Approximately the first half of the study is devoted to theory and methodology, along with occasional comments on how the project took shape. Having identified a lacuna in the political-geographic literature on urban protests, the author follows convention and provides relevant definitions and clarifies terms while drawing selectively on various works. Although Hansen notes in passing that the social sciences “tend to be overly focused on theory and methodology” (81), nevertheless he continues discussing those topics for another forty-five pages. Urban Protest began as a dissertation, so perhaps the length of the theoretical/methodological discussion is a result of the need to satisfy the author's examiners.

In order to conduct a social-scientific analysis, the author had to break up urban space into definable components. His starting point is Kevin Lynch's research into how people perceive the space around them (The Image of the City, 1960). Lynch found five common elements of spatial perception: paths, nodes, landmarks, districts, and edges. Hansen deems these elements independent variables, and in the course of the study he adds another twenty-one to form a list of “elements of the city” (113–19). In this section, in my view, the author goes astray by trying overly hard to fit the study into a conventional social-science mold. Hansen divides the list into three main categories: “perceived (subjective) elements,” “physical elements,” and “social elements” (114). Whereas all the “physical” and “social” elements are held to be “measurable,” an additional sub-division in the “perceived” category distinguishes between “measurable” and “abstract.” Hansen includes “history,” “ideological symbols,” and “history of protests” among the “measurable” factors. Perhaps these elements can be measured— Seven Years War—but what is crucial is their subjective meaning.

The author claims to have discovered “that non-physical elements—such as the history of a space, people's relation to the space… can affect protests” (104).
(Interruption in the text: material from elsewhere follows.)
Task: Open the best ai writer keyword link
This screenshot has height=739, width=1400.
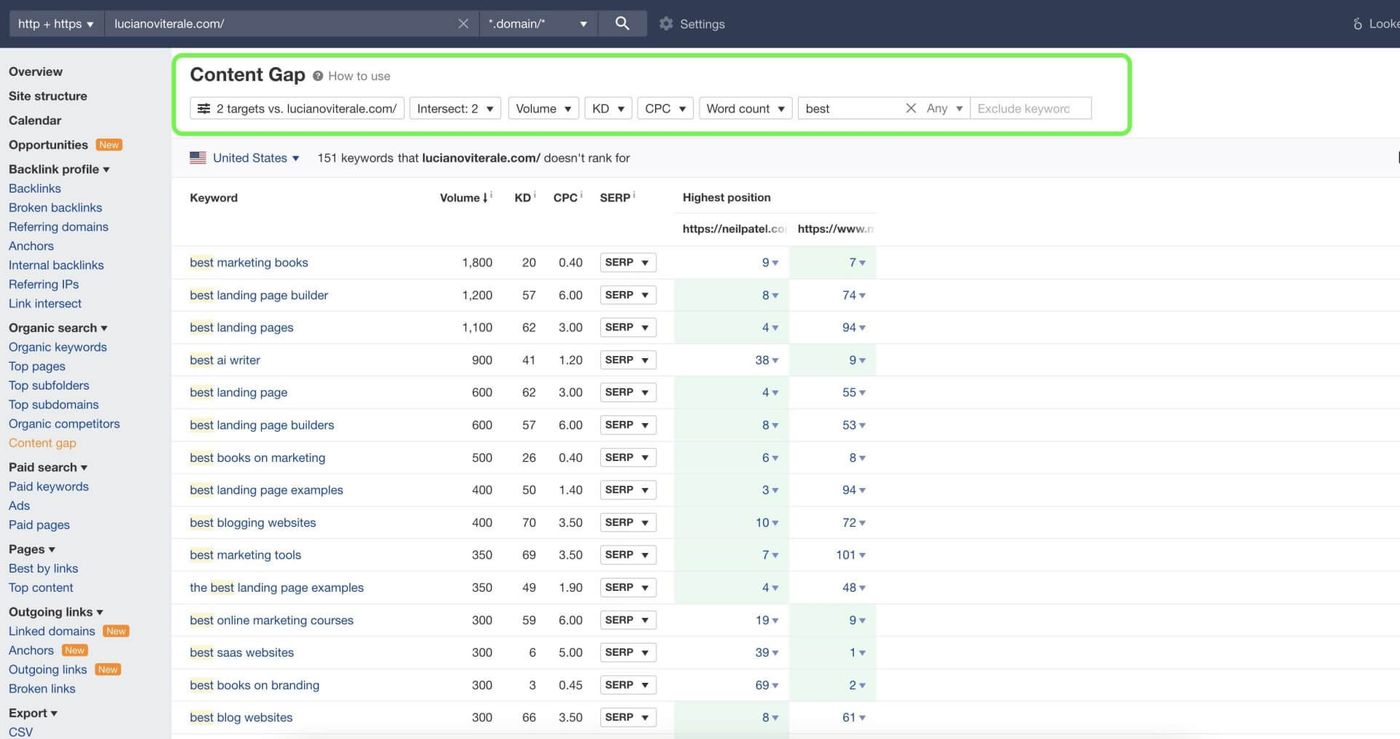Action: click(x=225, y=360)
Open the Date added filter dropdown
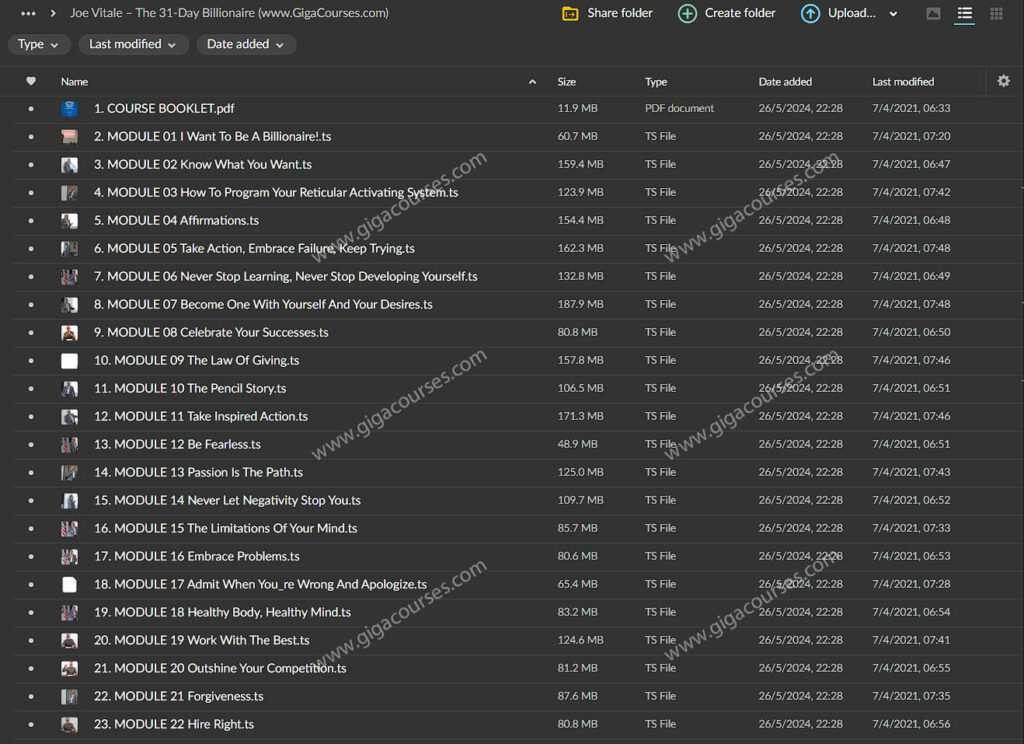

In his narrative account of interviews with protesters, Hansen indeed seems aware that it matters what places mean to people. But his “model” does not, and perhaps cannot, deal with this basic fact apart from nudging future researchers to inquire about it. In contrast, historians have been able to weave meaning and motivation into studies of place-based protests (for example: Orlando Figes and Boris Kolonitskii, Interpreting the Russian Revolution: The Language and Symbols of 1917, 1999, 30–70).
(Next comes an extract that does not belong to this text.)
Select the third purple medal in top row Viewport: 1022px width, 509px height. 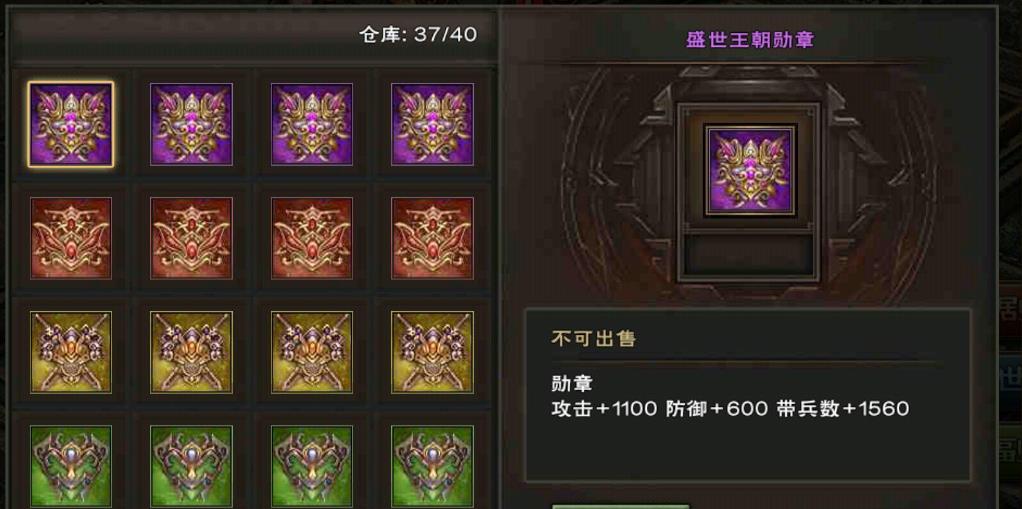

More useful are the author's “intermediary factors”: accessibility, mobility, “defensibility / policeability,” sense of safety, visibility, symbolic value, and motivation (120–23). Some of these factors are “testable” to a degree, but mainly they require that the researcher perceive the place of protest from the protesters’ and/or the authorities’ point of view. From that standpoint the relative significance of the “intermediary factors” can be assessed through what might be called the “life cycle” of a protest, but which the author labels as “dependent variables”: “emergence,” “realization,” and “impact.”

Fine-tuning his apparatus along the way, the author explores the “Maidan” rebellion in Kyiv in 2013–14, unsuccessful protests in two central squares in Minsk in 2006 and 2010, and the disastrous defeat of Russia's opposition in 2011 at Swamp Square (Bolotnaya Ploshchad΄). These chapters contain much of interest. However, because they are translations of journal articles, they repeat many of the theoretical/methodological considerations contained in the first half of the book.

In sum, the author's strengths—multilingualism and personal immersion in the research areas—are obscured by the trappings of social science. The “model” does not have predictive capability, nor does it lead to any law-like generalizations. However, Hansen has provided an “updated language to discuss such space [of protest] more efficiently” (96). That is not a bad thing, especially if it encourages more scholarly attention to the places where protests occur. A final note: the maps of the city centers are excellent.